> _Tasks and exercises_:
A – In the student loan story, how much money was the first financial aid check for?
B – Transcribe everything in the student loan story from "Next term: Check" down to "have been $12,000.".

> _Given passage_:
····················
My Student Loan Story. Or… What Makes Student Loans Predatory

I didn’t go back to school to finish my undergraduate degree until I was in my 50s. I had been taking classes here and there at whatever university or community college was close by, but all the credits I had amassed were unorganized into any kind of a degree program. In 2006, I decided to finally do the deed, took the necessary classes to fill in the blanks for a degree in English Literature and Writing, and graduated in 2007.

That was so much fun that I decided to go to graduate school.

I’m an adult, I have a husband and a home, the children are grown, and my life is stable. I didn’t need any help with food or housing, but the $1200/term tuition was not in our budget. So I applied for financial aid. $3600/year was all I needed, for three years.

The first check I got was for $6,000. (Remember, I applied only for $1200.) Well, we are not wealthy, and we had some debt, and I held that check in my hand for a long time, thinking how good it would look in my bank account before I took it back to the financial aid office and returned it, asking them to please only give me the $1200 I needed for tuition. They did as I asked.

Next term: Check came for $6,000. This time when I returned the check, the person at the desk said, “Oh yeah, right, I remember you now.” Hmmm… So 2/3 the way through my first year, I had borrowed $2400 but it could easily (too easily) have been $12,000.
····················
Element and text location data:
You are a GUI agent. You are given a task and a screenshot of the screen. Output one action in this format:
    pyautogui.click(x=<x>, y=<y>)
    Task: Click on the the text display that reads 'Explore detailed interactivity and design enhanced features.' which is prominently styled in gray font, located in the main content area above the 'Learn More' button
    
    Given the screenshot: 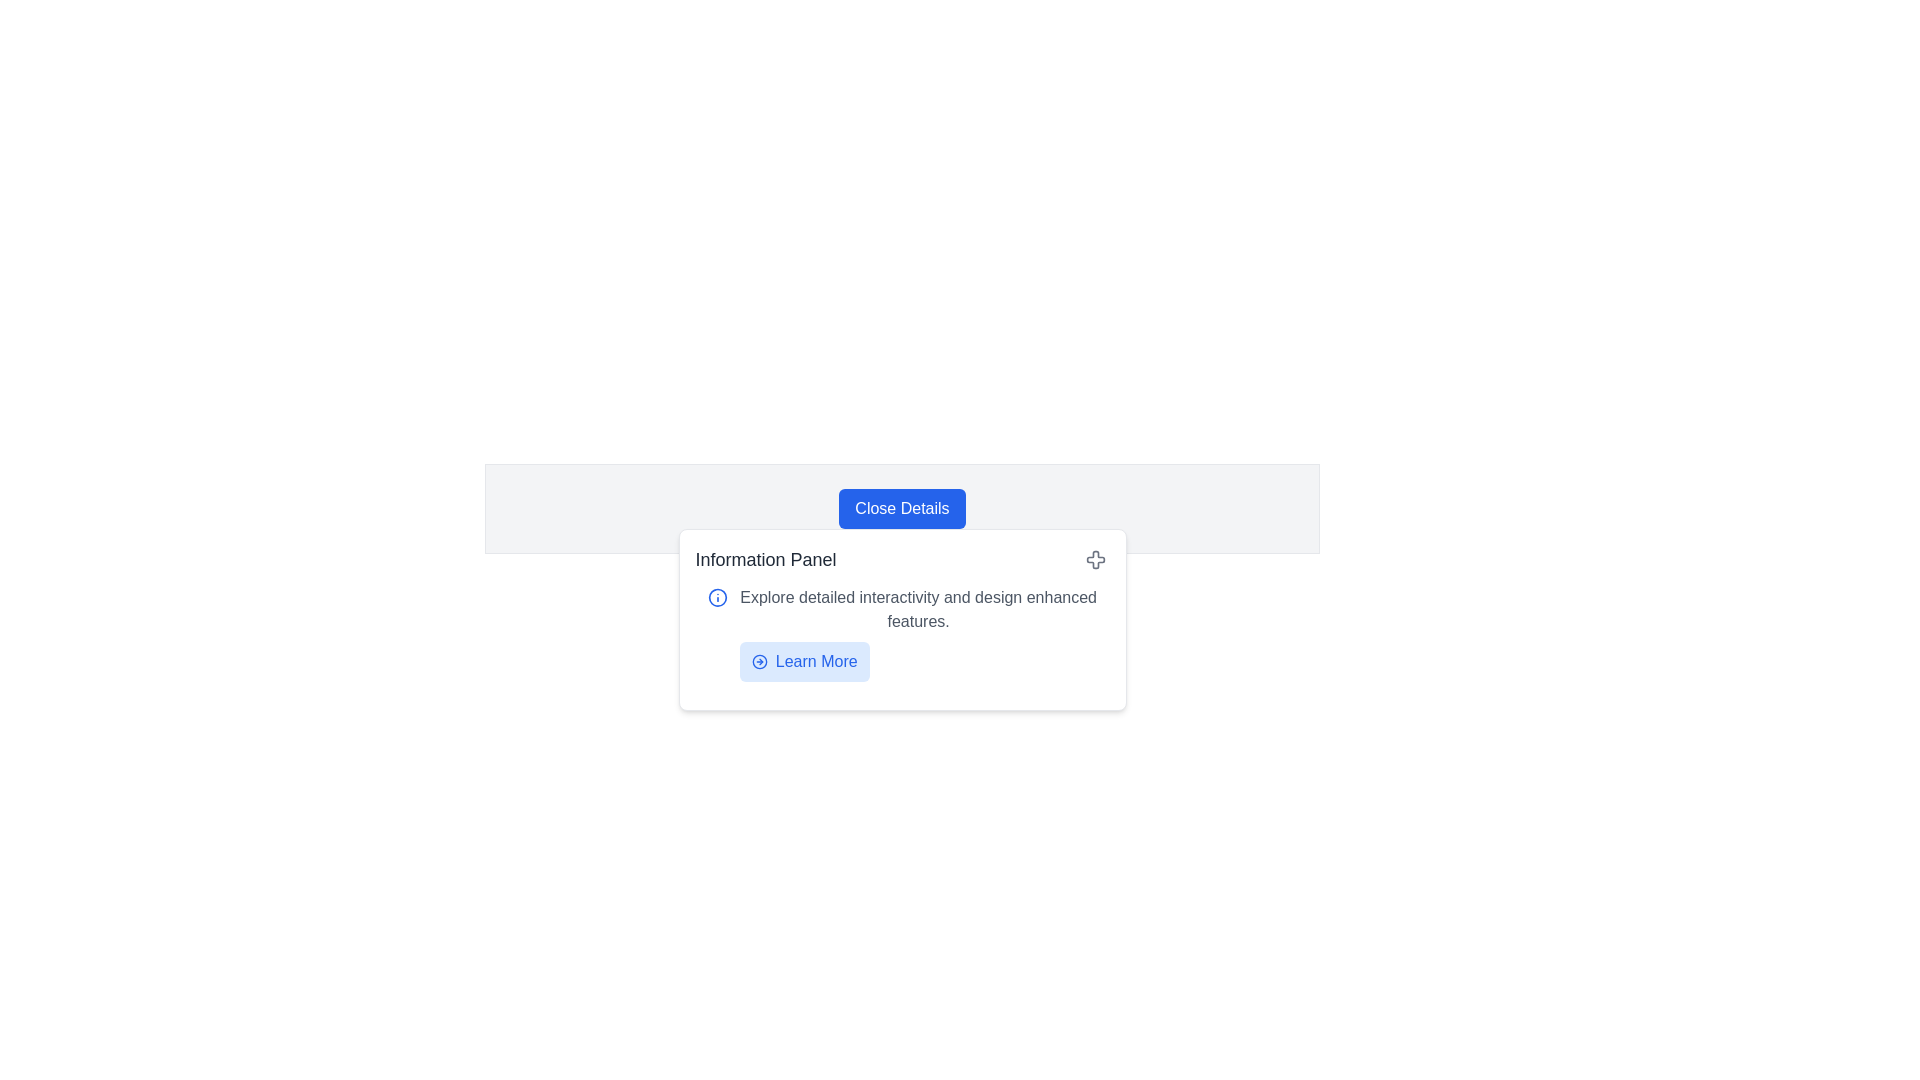 What is the action you would take?
    pyautogui.click(x=917, y=608)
····················
> _Replies_:
A – $6,000

B –
Next term: Check came for $6,000. This time when I returned the check, the person at the desk said, “Oh yeah, right, I remember you now.” Hmmm… So 2/3 the way through my first year, I had borrowed $2400 but it could easily (too easily) have been $12,000.